The output is the lines below from the one with "介護の開業には必須！？必要な資格や法人形態のルール (230, 1576)" through the one with "リース (349, 2348)", both included, printed exactly and with no other line.

Source records
====
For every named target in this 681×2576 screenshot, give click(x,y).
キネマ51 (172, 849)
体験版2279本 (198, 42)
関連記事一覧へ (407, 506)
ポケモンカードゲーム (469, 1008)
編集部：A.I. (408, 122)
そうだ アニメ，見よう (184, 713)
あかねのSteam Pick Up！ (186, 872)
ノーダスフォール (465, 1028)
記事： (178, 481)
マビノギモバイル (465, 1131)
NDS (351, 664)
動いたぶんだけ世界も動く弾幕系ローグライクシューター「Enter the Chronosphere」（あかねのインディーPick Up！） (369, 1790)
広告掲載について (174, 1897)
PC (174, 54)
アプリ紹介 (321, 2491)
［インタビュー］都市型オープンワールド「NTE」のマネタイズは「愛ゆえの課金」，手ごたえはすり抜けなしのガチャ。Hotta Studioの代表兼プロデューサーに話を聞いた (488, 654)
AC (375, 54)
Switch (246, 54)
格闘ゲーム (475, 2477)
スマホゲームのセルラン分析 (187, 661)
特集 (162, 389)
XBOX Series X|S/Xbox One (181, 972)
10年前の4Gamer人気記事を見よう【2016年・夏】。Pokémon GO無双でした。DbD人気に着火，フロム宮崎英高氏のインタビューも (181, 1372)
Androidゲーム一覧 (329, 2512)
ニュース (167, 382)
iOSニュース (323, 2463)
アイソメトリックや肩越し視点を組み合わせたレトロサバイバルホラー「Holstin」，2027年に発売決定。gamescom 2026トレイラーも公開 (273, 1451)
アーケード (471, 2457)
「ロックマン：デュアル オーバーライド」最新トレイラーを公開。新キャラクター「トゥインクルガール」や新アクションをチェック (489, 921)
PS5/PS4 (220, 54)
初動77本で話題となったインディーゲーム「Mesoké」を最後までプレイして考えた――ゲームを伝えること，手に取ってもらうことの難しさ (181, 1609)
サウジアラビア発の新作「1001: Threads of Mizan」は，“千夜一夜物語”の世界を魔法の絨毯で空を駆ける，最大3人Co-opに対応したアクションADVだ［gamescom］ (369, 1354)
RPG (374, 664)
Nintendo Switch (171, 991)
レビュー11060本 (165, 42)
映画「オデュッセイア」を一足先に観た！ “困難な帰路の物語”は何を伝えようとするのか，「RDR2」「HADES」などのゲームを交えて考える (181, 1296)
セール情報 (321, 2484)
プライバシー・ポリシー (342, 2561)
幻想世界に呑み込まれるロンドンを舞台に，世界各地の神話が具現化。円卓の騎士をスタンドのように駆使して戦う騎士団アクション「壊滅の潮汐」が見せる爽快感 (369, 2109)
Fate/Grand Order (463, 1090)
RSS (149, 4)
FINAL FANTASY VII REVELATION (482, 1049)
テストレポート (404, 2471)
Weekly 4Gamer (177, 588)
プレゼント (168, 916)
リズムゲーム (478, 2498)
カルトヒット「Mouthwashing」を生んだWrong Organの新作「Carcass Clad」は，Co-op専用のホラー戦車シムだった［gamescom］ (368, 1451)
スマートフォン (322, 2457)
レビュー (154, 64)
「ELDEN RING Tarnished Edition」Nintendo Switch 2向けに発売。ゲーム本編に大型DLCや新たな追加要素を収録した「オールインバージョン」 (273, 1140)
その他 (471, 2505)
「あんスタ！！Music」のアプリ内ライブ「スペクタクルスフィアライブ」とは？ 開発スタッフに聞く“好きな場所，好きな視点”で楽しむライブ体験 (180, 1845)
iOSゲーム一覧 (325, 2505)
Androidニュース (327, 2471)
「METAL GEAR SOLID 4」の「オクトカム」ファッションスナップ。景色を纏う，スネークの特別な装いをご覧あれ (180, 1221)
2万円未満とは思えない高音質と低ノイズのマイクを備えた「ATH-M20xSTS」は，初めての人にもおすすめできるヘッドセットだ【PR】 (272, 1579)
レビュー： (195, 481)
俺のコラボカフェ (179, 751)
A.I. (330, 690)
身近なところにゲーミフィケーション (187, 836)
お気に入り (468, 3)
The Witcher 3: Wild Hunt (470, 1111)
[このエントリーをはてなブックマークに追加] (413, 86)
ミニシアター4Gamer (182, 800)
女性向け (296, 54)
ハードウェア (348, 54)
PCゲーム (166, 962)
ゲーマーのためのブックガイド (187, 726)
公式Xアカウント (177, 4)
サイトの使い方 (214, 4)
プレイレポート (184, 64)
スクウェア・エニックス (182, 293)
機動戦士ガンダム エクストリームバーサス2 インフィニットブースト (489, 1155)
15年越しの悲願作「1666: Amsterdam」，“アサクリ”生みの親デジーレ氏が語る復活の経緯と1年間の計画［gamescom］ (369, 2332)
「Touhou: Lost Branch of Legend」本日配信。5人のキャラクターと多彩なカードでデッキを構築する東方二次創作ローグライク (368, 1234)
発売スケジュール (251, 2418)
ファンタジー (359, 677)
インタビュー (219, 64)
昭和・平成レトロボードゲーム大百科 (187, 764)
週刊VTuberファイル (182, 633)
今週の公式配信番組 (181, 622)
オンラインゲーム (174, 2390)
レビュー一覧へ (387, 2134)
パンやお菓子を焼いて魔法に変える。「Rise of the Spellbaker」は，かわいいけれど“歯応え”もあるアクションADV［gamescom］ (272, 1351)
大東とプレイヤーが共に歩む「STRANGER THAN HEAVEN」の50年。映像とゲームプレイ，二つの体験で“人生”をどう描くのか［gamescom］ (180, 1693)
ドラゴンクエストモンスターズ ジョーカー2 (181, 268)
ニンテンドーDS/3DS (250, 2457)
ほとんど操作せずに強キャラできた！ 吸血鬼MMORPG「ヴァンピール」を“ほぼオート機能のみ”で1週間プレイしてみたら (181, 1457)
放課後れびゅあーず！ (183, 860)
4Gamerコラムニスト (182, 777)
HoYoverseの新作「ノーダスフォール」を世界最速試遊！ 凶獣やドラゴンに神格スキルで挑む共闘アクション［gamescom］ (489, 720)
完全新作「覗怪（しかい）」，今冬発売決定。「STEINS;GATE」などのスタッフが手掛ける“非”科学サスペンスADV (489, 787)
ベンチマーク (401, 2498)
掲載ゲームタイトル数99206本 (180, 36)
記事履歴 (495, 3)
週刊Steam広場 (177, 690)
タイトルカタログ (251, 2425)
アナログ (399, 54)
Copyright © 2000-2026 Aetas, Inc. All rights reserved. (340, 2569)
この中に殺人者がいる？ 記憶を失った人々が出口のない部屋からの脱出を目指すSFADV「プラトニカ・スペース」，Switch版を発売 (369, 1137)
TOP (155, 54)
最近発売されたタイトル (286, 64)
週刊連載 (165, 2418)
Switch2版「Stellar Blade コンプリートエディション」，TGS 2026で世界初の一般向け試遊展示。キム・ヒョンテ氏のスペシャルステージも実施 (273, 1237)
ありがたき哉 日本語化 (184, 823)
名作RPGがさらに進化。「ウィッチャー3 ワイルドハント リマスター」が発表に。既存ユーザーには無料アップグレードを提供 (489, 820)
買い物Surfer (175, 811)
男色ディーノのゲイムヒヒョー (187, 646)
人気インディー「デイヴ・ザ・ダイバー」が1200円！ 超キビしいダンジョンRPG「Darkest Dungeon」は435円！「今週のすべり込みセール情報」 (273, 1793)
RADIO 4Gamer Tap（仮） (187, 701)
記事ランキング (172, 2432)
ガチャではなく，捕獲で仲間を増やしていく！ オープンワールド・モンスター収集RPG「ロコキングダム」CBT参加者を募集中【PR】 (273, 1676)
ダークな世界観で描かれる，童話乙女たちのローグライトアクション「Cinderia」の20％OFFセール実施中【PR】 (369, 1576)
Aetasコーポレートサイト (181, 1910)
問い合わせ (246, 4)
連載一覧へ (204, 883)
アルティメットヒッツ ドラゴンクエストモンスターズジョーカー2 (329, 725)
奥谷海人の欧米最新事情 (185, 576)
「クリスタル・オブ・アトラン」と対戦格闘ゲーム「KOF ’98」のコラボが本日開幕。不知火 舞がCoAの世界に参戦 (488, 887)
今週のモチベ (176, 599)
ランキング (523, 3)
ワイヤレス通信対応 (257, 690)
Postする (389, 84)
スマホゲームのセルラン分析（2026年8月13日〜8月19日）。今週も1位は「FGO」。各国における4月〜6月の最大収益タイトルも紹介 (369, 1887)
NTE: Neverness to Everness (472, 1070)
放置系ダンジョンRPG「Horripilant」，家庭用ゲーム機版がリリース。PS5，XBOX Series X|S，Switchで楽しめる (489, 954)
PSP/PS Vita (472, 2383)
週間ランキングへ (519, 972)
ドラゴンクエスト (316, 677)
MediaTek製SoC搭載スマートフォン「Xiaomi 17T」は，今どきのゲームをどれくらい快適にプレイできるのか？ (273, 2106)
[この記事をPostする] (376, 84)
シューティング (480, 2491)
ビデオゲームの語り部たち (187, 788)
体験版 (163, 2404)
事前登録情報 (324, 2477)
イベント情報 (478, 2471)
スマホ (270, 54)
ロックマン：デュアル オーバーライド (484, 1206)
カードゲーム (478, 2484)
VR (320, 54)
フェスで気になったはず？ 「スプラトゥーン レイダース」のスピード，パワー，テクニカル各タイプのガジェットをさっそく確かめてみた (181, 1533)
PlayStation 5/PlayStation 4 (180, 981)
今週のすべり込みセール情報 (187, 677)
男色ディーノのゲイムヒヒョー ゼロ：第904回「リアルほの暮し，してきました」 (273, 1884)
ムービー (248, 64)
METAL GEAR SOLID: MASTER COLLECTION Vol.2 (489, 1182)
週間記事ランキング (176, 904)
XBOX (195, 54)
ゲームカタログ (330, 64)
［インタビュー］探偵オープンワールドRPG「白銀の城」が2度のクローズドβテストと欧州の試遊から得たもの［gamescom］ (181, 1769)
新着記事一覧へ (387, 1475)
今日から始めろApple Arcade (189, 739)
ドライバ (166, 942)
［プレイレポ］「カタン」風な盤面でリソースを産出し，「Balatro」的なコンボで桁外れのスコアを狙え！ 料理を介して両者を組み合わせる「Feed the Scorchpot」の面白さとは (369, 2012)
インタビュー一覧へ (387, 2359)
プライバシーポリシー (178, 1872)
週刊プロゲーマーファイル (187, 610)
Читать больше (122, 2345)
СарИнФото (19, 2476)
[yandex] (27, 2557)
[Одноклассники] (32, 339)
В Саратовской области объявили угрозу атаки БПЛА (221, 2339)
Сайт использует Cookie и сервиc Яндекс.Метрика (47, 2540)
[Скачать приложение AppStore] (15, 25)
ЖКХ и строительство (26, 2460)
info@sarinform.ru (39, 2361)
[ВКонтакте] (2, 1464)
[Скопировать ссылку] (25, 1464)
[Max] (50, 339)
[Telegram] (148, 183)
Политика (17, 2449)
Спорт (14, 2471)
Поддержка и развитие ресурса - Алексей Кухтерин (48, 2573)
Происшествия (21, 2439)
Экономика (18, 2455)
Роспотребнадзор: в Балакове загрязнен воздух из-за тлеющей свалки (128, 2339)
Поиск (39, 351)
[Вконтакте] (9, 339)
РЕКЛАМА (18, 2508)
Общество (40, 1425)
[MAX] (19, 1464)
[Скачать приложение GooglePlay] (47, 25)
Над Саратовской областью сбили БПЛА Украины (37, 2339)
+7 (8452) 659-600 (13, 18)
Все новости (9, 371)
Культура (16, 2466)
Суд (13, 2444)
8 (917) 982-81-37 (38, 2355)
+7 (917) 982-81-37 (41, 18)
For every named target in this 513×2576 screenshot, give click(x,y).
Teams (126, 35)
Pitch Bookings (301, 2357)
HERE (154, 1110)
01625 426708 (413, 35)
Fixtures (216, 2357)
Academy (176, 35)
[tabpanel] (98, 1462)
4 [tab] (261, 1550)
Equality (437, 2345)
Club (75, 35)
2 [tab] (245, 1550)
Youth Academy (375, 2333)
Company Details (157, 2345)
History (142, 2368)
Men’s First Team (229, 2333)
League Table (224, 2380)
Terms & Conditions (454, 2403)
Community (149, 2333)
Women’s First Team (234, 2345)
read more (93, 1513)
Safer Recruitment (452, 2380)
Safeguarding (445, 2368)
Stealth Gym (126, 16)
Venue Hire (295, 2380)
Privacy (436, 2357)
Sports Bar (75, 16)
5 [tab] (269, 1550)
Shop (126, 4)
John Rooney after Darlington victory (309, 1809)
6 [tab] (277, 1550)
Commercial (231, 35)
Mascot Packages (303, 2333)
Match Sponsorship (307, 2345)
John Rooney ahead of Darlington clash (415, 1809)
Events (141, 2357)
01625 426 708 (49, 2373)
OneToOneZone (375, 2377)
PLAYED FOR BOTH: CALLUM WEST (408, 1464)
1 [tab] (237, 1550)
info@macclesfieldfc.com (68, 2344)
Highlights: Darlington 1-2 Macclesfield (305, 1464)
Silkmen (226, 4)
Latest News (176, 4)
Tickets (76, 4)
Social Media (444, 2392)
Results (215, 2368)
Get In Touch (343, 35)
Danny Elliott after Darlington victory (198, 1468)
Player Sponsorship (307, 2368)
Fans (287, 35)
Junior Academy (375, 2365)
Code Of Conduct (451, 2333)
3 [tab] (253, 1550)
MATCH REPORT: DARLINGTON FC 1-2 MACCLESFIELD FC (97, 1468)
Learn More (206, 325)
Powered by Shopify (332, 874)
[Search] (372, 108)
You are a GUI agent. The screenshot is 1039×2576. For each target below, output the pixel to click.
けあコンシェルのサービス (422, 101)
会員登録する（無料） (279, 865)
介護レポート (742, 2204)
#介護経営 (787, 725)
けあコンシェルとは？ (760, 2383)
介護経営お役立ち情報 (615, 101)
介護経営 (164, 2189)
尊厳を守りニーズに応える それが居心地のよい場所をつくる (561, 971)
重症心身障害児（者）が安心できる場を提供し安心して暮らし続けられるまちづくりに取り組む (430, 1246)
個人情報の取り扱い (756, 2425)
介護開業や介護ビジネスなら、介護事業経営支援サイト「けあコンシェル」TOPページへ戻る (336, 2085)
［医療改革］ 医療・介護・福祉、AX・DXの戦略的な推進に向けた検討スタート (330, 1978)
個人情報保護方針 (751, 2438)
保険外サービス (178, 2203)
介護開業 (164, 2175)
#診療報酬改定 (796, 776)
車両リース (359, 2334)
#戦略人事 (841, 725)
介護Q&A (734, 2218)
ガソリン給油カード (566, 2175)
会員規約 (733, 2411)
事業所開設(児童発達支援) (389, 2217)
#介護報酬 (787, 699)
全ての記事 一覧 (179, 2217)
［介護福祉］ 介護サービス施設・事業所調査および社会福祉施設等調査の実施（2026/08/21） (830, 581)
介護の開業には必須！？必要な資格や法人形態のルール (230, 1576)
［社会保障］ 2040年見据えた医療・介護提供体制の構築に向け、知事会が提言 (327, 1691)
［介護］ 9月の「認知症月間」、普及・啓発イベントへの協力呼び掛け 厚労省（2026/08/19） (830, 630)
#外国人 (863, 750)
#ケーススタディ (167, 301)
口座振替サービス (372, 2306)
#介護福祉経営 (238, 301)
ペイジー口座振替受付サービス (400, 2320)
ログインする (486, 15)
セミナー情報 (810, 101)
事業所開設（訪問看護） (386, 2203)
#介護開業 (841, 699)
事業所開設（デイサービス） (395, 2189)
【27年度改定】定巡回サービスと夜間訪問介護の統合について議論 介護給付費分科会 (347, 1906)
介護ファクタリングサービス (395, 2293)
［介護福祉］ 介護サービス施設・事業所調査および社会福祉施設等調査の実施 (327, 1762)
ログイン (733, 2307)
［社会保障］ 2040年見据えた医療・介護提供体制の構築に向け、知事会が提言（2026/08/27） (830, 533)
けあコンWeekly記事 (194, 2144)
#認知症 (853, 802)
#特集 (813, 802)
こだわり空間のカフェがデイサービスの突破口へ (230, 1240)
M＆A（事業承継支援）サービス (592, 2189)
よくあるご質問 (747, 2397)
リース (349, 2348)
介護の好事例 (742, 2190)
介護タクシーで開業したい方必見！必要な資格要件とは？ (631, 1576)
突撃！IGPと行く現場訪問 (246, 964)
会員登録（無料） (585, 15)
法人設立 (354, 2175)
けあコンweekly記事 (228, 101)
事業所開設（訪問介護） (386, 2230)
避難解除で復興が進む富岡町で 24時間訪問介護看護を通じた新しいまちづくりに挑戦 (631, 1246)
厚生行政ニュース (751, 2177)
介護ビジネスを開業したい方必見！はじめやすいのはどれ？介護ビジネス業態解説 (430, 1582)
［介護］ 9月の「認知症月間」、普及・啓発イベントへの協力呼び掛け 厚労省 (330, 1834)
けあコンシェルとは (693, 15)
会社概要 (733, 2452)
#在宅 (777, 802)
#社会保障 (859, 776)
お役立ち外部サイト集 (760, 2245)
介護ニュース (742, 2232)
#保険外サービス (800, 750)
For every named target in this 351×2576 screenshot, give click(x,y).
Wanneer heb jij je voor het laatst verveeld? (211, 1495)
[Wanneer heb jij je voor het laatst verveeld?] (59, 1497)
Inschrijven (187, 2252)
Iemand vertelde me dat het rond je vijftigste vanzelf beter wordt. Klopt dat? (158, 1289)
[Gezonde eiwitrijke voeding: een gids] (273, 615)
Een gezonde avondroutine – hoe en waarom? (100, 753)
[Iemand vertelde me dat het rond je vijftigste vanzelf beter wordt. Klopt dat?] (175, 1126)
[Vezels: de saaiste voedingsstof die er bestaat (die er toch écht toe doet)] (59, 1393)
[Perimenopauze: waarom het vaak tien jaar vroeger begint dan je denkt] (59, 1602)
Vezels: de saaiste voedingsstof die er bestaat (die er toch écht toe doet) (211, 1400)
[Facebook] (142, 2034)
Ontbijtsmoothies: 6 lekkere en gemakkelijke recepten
====
** TASK ANSWER **
介護の開業には必須！？必要な資格や法人形態のルール (230, 1576)
［社会保障］ 2040年見据えた医療・介護提供体制の構築に向け、知事会が提言 (327, 1691)
［介護］ 9月の「認知症月間」、普及・啓発イベントへの協力呼び掛け 厚労省（2026/08/19） (830, 630)
#外国人 (863, 750)
#ケーススタディ (167, 301)
口座振替サービス (372, 2306)
#介護福祉経営 (238, 301)
ペイジー口座振替受付サービス (400, 2320)
ログインする (486, 15)
セミナー情報 (810, 101)
事業所開設（訪問看護） (386, 2203)
#介護開業 (841, 699)
事業所開設（デイサービス） (395, 2189)
【27年度改定】定巡回サービスと夜間訪問介護の統合について議論 介護給付費分科会 (347, 1906)
介護ファクタリングサービス (395, 2293)
［介護福祉］ 介護サービス施設・事業所調査および社会福祉施設等調査の実施 (327, 1762)
ログイン (733, 2307)
［社会保障］ 2040年見据えた医療・介護提供体制の構築に向け、知事会が提言（2026/08/27） (830, 533)
けあコンWeekly記事 (194, 2144)
#認知症 (853, 802)
#特集 (813, 802)
こだわり空間のカフェがデイサービスの突破口へ (230, 1240)
M＆A（事業承継支援）サービス (592, 2189)
よくあるご質問 (747, 2397)
リース (349, 2348)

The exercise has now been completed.